If the Ottawa Senators needed further proof that they punched above their weight class this season, they have it in NHL award nominations.
With first-year NHL head coach Paul MacLean named Monday as one of three finalists for the Jack Adams Award as coach of the year, the Senators have completed a hat trick of sorts.
Earlier, captain Daniel Alfredsson was nominated for the Bill Masterton Memorial Tophy for dedication and perseverance, and Erik Karlsson was among the three finalists for the Norris Trophy as top defenceman.
Those trophies and more will be handed out at the NHL awards gala in Las Vegas, on June 20.
“It’s a little bit humbling,” MacLean said during a conference call with reporters Monday afternoon. “Taking this position, you don’t do it for this. The first thing that comes to my mind is the play of our players, how well they took direction and how hard they worked as a group.”
If the award to a rookie head coach is “humbling,” as MacLean says, he remained humble himself, crediting not just his players but also the efforts of coaching staff Dave Cameron, Mark Reeds, Luke Richardson, Rick Wamsley and Tim Pattyson.
Nominated along with MacLean in the vote by NHL broadcasters were Ken Hitchcock of the St.
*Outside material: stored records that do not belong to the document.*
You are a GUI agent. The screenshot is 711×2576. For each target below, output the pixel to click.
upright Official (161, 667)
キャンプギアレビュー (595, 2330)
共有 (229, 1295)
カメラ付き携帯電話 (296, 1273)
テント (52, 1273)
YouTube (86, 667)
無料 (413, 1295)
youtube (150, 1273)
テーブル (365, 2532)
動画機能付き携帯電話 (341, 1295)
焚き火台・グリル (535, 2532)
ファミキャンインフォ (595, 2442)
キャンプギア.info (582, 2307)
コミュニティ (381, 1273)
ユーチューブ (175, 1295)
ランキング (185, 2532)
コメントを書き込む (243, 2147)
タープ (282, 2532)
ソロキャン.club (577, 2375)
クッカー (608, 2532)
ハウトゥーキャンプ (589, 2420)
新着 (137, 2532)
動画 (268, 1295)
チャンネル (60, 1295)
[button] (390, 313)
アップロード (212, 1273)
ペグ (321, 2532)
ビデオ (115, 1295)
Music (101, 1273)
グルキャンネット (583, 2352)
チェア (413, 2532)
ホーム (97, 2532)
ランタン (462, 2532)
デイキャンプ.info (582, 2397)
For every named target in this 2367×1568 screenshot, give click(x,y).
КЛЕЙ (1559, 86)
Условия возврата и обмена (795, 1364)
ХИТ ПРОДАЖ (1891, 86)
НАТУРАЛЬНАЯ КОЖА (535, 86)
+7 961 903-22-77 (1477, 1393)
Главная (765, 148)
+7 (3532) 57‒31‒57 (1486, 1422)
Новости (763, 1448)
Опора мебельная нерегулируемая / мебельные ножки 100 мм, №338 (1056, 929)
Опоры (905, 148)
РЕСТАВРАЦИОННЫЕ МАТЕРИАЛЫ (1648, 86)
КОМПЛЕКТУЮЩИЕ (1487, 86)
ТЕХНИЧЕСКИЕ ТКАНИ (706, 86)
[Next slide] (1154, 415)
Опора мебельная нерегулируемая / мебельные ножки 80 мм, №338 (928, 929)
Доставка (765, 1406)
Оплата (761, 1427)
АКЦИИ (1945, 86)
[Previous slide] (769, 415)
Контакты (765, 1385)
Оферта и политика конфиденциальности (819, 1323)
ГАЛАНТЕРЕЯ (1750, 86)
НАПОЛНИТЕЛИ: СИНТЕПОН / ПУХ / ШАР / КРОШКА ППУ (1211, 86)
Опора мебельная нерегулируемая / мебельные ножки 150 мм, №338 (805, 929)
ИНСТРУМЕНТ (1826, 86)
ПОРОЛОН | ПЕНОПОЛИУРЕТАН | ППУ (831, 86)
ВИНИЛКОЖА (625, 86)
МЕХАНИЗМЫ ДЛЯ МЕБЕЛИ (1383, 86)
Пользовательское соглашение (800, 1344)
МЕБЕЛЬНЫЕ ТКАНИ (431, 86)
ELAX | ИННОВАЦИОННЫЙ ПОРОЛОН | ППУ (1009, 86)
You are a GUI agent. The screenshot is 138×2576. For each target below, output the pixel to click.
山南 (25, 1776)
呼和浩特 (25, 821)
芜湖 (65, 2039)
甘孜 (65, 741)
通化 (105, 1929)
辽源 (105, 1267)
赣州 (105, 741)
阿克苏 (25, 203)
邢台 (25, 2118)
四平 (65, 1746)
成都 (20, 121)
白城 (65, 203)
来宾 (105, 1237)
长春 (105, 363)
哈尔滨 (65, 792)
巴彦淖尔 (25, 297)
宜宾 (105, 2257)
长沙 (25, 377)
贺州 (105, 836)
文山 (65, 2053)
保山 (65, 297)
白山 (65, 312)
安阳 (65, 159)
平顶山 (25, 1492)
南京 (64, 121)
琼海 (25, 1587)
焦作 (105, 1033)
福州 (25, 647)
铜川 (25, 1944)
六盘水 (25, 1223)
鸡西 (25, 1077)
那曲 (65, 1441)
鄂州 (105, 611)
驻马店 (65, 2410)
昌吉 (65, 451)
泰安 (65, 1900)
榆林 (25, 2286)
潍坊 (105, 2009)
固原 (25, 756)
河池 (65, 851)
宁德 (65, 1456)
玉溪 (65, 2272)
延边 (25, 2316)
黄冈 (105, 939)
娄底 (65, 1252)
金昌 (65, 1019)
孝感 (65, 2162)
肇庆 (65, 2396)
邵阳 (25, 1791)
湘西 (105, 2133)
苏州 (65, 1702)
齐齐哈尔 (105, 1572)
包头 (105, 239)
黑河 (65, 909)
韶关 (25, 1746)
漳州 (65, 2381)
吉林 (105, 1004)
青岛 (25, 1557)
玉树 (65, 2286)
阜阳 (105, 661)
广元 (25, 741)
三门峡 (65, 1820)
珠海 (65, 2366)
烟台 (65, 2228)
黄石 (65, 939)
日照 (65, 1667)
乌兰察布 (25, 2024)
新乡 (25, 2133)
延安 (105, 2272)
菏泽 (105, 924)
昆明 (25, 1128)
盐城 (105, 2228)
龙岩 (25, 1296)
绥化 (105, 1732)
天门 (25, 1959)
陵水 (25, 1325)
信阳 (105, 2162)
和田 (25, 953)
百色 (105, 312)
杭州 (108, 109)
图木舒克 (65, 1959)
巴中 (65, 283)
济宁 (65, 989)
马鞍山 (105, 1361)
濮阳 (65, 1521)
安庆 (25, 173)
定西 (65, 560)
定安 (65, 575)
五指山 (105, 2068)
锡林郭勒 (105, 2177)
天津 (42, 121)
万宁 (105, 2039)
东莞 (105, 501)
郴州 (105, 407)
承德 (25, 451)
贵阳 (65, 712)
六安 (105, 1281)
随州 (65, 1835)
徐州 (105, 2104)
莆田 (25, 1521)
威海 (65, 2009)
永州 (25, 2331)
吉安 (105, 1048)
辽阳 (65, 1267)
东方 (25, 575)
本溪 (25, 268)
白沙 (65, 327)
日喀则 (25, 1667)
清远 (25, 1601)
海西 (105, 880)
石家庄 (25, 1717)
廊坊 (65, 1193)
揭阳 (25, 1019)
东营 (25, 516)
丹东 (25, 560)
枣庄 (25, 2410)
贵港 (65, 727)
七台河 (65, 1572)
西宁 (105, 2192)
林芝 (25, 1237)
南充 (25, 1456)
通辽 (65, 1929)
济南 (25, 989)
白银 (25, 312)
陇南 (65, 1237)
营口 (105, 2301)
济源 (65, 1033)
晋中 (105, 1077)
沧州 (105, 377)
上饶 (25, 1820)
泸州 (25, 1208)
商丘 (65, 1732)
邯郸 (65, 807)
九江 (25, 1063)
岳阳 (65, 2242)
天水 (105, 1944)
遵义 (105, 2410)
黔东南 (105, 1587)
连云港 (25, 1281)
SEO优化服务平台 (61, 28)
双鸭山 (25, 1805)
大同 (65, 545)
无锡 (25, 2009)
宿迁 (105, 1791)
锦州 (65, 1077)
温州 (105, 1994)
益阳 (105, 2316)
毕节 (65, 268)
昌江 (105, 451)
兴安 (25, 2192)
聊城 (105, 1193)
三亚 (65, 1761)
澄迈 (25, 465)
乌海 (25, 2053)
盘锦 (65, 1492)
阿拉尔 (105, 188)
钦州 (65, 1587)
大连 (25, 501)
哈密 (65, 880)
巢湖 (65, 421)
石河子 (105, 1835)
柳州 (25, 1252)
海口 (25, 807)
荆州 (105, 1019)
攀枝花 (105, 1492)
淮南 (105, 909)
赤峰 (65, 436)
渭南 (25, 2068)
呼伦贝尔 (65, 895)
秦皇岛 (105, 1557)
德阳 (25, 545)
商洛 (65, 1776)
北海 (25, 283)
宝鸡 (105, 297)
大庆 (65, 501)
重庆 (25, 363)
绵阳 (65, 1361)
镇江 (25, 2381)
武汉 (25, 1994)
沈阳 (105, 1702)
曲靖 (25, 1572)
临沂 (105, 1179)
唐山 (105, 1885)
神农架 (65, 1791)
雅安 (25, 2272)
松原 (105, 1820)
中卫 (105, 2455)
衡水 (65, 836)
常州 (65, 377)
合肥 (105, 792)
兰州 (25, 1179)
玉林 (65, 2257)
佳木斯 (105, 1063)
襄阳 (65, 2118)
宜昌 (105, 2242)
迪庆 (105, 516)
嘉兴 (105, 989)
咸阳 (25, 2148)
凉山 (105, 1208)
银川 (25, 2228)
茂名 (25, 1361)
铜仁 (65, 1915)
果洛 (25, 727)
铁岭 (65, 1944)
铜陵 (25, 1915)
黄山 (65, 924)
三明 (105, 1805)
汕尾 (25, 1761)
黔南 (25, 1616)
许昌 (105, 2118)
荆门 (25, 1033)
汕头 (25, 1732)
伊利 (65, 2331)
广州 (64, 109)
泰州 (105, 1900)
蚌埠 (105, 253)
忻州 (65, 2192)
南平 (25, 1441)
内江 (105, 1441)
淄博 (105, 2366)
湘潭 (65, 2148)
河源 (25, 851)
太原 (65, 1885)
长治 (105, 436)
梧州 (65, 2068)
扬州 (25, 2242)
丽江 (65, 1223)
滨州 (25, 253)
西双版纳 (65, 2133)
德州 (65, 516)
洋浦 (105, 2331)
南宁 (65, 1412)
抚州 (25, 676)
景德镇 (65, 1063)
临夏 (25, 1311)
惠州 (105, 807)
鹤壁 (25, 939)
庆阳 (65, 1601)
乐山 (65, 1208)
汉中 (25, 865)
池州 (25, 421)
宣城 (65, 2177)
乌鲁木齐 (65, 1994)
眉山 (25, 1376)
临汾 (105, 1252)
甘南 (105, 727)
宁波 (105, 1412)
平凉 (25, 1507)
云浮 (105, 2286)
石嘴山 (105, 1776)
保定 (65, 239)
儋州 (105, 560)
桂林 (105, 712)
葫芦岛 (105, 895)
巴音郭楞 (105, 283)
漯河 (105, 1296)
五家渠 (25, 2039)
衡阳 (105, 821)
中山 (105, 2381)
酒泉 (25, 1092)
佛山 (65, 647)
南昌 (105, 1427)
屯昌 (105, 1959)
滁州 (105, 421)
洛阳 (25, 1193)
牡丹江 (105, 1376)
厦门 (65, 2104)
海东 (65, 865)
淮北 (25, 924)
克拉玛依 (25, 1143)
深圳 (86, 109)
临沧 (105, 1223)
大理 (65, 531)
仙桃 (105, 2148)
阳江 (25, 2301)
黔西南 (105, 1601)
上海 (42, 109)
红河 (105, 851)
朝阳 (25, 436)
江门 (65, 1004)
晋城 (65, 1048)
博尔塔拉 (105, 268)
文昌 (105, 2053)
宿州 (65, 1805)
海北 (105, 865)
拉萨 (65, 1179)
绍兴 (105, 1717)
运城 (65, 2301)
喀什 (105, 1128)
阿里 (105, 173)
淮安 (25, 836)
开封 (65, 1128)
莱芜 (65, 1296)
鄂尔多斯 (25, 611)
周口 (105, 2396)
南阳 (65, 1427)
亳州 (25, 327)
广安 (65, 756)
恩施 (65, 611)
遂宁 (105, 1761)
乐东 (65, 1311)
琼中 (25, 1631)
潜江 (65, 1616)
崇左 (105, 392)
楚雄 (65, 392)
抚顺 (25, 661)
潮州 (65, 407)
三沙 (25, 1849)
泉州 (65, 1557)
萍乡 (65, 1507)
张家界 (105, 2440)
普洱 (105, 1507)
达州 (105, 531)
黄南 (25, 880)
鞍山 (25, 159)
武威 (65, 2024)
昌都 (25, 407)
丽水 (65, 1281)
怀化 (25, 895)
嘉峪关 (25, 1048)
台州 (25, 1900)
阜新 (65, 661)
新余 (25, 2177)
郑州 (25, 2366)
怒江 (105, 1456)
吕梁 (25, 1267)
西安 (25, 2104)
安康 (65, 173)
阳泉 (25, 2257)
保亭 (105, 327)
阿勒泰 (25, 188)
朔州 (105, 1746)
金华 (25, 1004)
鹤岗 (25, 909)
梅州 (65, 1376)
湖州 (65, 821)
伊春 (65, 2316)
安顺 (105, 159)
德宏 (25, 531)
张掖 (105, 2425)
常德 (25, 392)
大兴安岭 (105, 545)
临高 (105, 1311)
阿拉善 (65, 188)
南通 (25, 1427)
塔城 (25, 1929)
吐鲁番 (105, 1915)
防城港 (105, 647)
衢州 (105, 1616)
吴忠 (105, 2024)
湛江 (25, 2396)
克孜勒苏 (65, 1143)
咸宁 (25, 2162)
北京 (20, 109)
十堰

Louis Blues — his fourth Jack Adams nomination — and John Tortorella of the New York Rangers. Tortorella is now a three-time finalist who won the award with the Tampa Bay Lightning in 2004.
“I’ve got a long ways to go to catch up to those guys,” MacLean said.
MacLean is the first Senators coach to receive an Adams nomination since Jacques Martin in 2003. Martin won it in 1999, the only Ottawa coach to do so.
Despite an auspicious debut, MacLean speaks honestly of how difficult the adjustment can be from an assistant to a head coach. Asked if this season was all he expected it to be, MacLean said, “And then harder. And then it was harder again.
“I think any time that you do something for the first time, you can say you’re prepared and ready for everything,” MacLean said. “Once you get into it and do it, you realize this is harder than you anticipated.”
Having said that, MacLean added that he was able to overcome any obstacles with the support and help of his coaches and general manager Bryan Murray.
At the team wrap-up session on Saturday, MacLean said the most difficult task he faced all season was telling players they had to sit out as healthy scratches.
Not much was expected of the Senators in the first year of a rebuilding program, but MacLean said that after a couple of big early losses, including 7-1 and 7-2 routs by Colorado and Philadelphia, the Senators found their identity. It was based on hard work, a tenet of training camp that helped bring the team together.
“Chemistry comes from work ethic, I believe,” MacLean said. “You look beside you and the guy is sweating and going just as hard as you are, you end up pushing each other just to get through practice, let alone a set of games.”
While MacLean, 54, is technically a rookie NHL head coach, he spent six seasons as an assistant to Mike Babcock with the Detroit Red Wings and another two years with Babcock on the staff of the Anaheim Ducks. He brought to Ottawa Babcock’s theory about puck control and what he likes to call a “200-foot” skating game.
MacLean also learned from watching Babcock interact with players, first with a developing Anaheim team in 2002-04, then in Detroit, with an elite lineup.
“He had some really high-skilled players in Detroit,” MacLean said. “How he approached them and how he talked to them about the game was important for me to see.”
The top players on the Senators concur. While the entire team responded to MacLean, stars like Alfredsson and centre Jason Spezza were especially refreshed by the culture shift from a hard liner like Cory Clouston to MacLean’s more inclusive approach.
Even after being benched for part of the third period in Game 6 of the playoffs versus the New York Rangers, Spezza said MacLean had done a “phenomenal” job with the Senators this season and deserved to be coach of the year.
Under MacLean, Spezza delivered his strongest offensive season since 2007-08, and noted how the new coach “empowered” his players.
“The most important thing you can do is communicate with your players,” MacLean said.
MacLean’s Senators were entertaining to watch and got results, with a 41-31-10 record for 92 points, an 18-point improvement over 2010-11. The team leaped five positions to 8th in the Eastern Conference standings.
Murray will draw satisfaction from MacLean’s nomination. After repeatedly failing to successfully replace himself behind the Ottawa bench since 2007 (John Paddock, Craig Hartsburg, Clouston), Murray appears to have finally found his coach in the man with the famous walrus mustache from Antigonish, N.S.